Pointing data for screenshots
☆ ☆ ☆ ☆ ☆ ☆ ☆
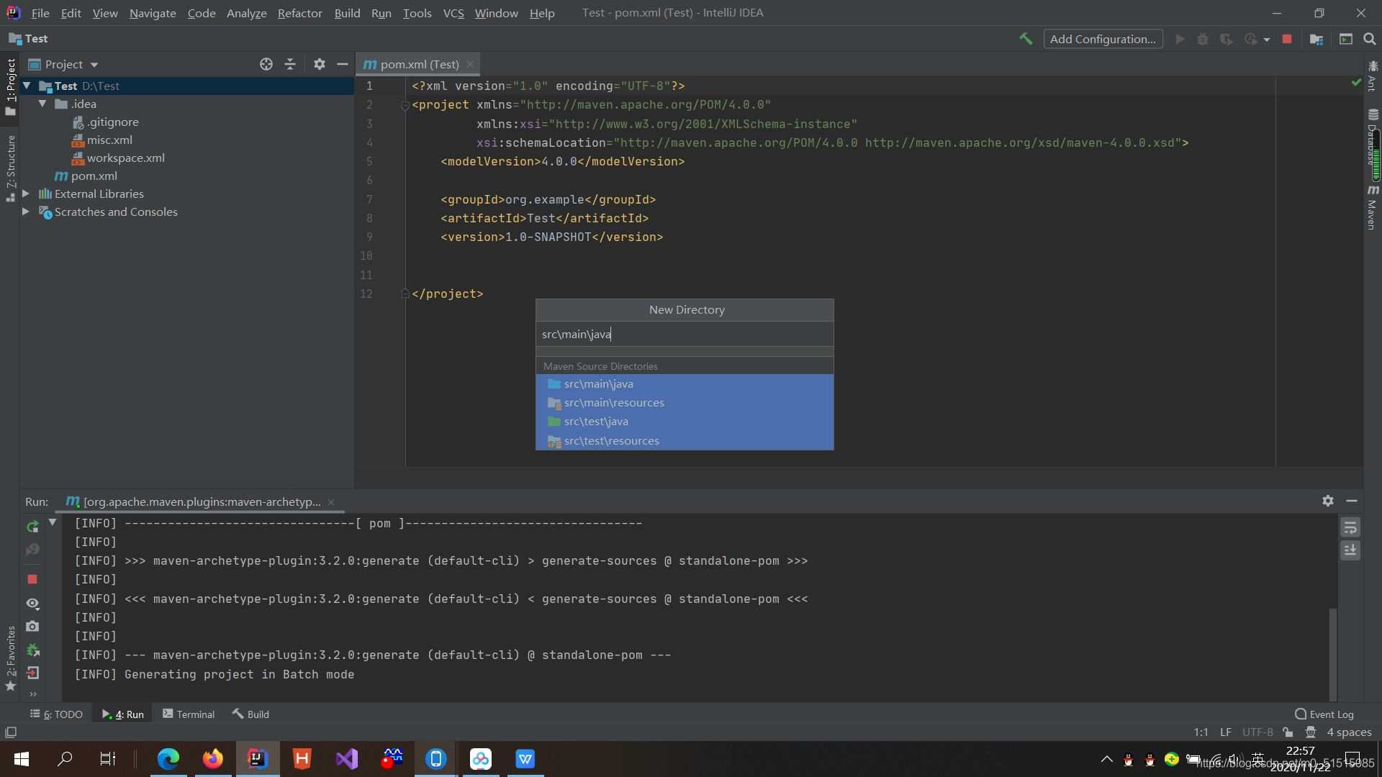Stop the running Maven process
This screenshot has width=1382, height=777.
pyautogui.click(x=32, y=579)
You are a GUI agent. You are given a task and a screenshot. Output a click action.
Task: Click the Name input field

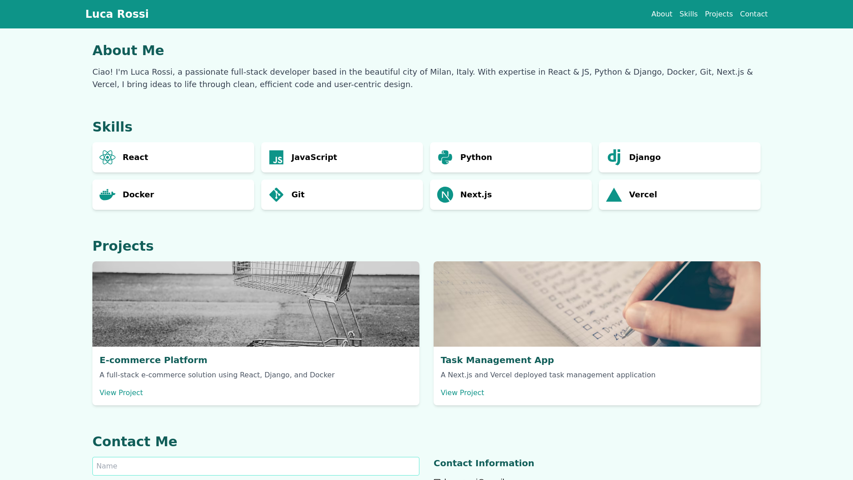point(255,466)
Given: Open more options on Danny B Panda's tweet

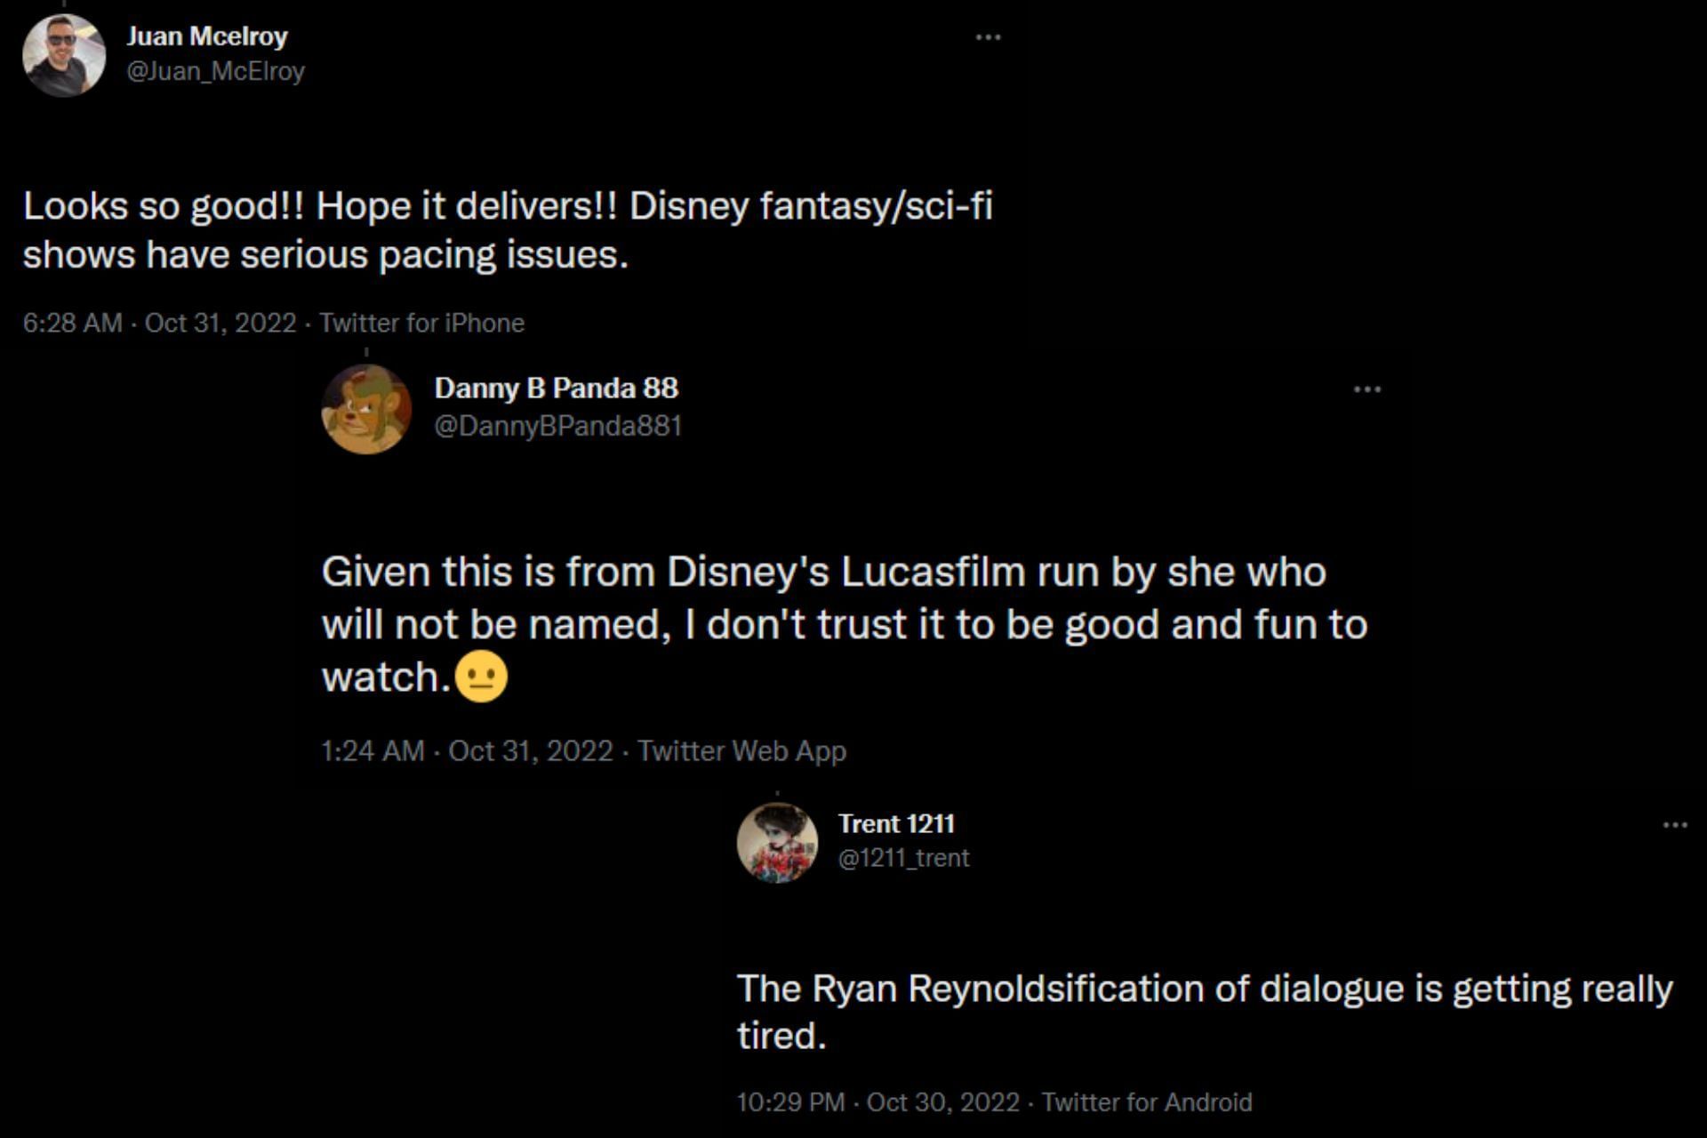Looking at the screenshot, I should pos(1366,389).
☆ ☆ ☆ ☆ ☆ ☆ ☆
#### [INSTRUCTIONS FOR THE TASK]
Rewrite all the data above, replacing "input field" with "text box" and changing nothing else. Omit the pictures.

#### [TASK OUTPUT]
Stop the running Maven process
This screenshot has width=1382, height=777.
pyautogui.click(x=32, y=579)
You are a GUI agent. You are given a task and a screenshot. Output a click action.
Task: Click the Name text box

point(255,466)
Given: Open more options on Danny B Panda's tweet

Looking at the screenshot, I should pos(1366,389).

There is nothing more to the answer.